#### Recorded data

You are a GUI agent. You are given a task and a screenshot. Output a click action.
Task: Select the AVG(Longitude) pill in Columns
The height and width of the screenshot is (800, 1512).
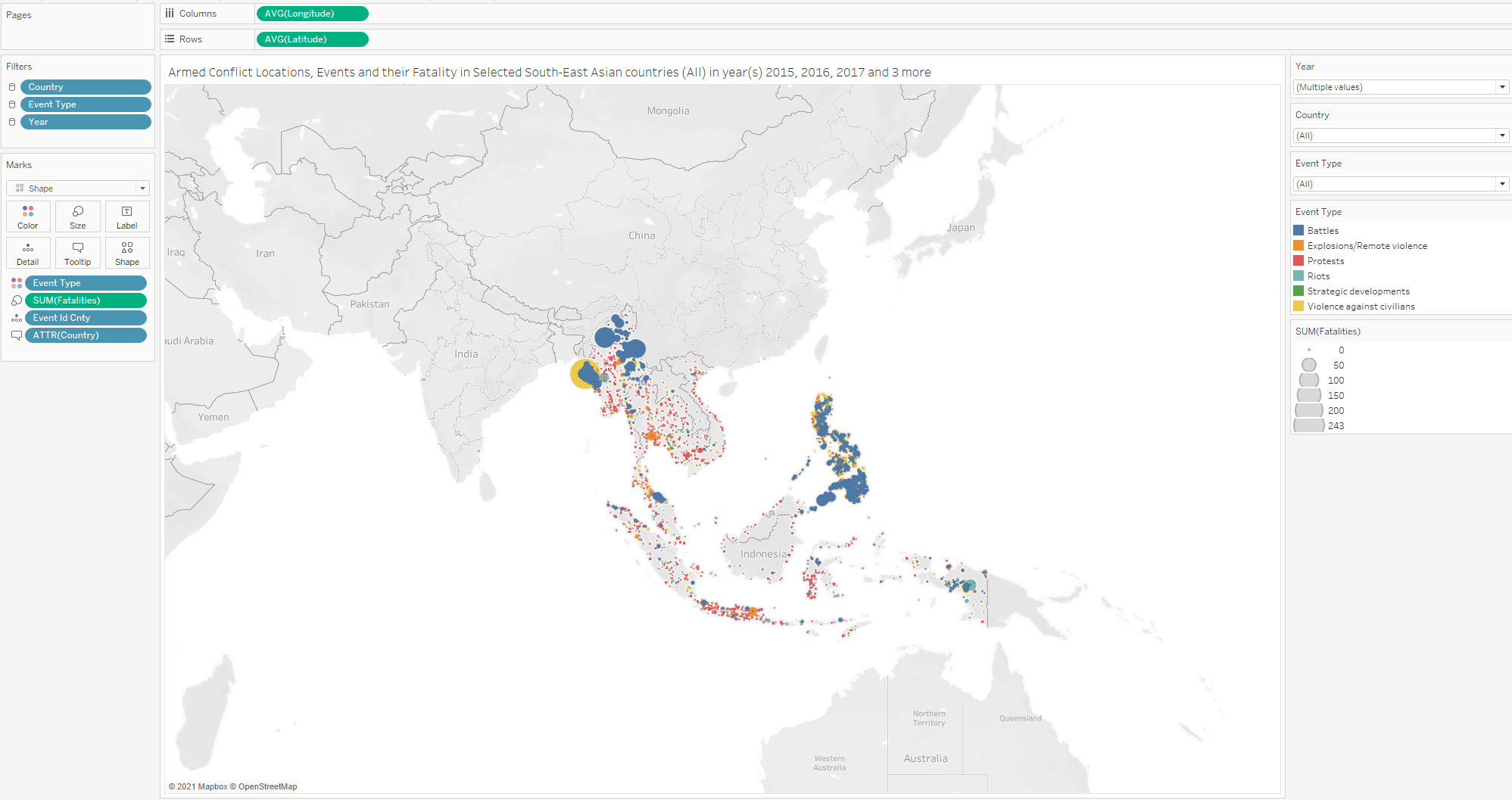(x=312, y=14)
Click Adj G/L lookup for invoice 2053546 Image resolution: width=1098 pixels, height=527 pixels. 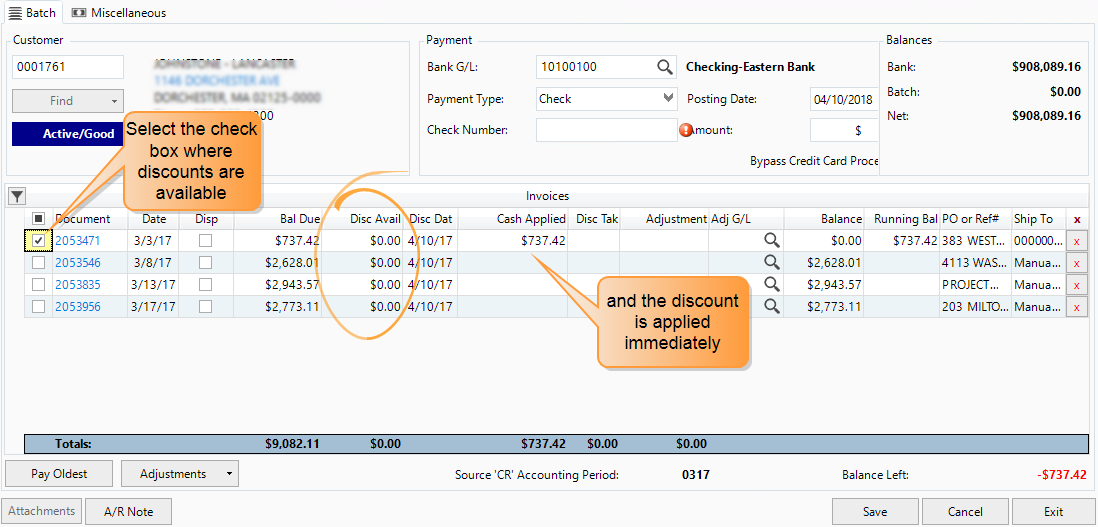(771, 263)
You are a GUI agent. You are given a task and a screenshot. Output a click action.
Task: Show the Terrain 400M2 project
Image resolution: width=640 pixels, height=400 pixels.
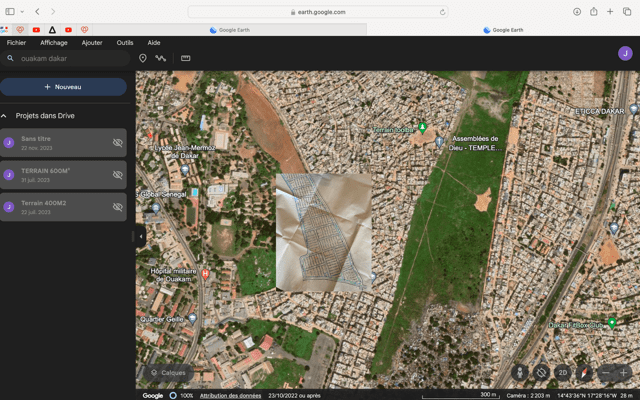pos(117,207)
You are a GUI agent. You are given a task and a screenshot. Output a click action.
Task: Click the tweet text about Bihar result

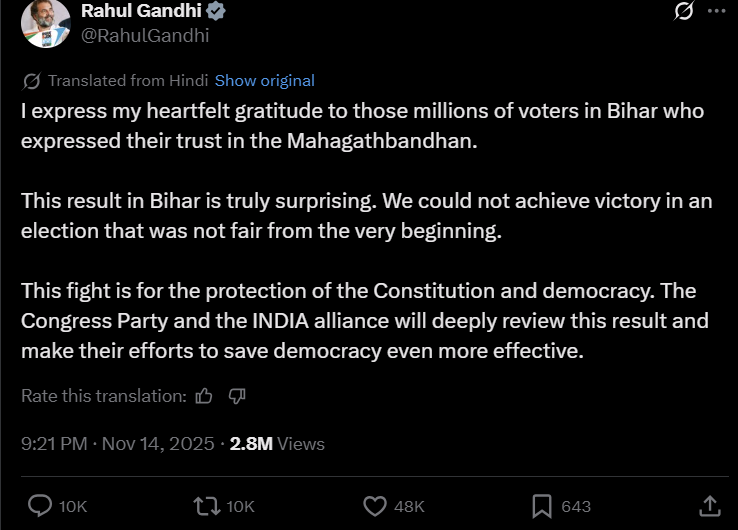(x=366, y=215)
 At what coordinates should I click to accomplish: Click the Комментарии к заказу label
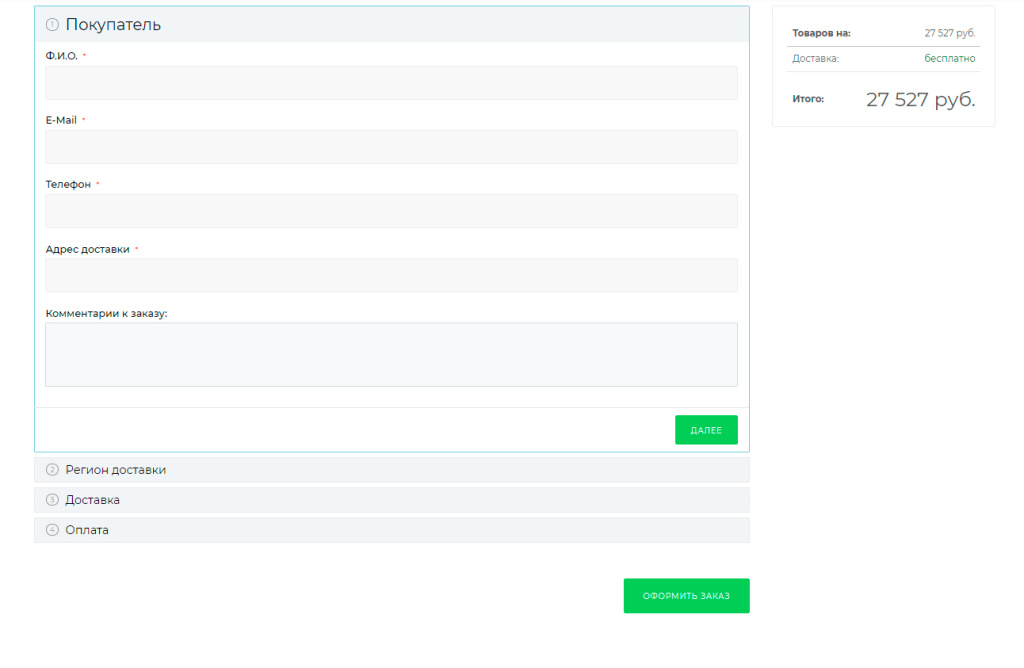click(106, 313)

########

■ **Aim of the exercise**: Take the line with "At what coordinates" and every line after it through the end of the data, and write only them out exactly, leaving out the pictures.

■ **Response for this exercise**:
 At what coordinates should I click to accomplish: Click the Комментарии к заказу label
click(106, 313)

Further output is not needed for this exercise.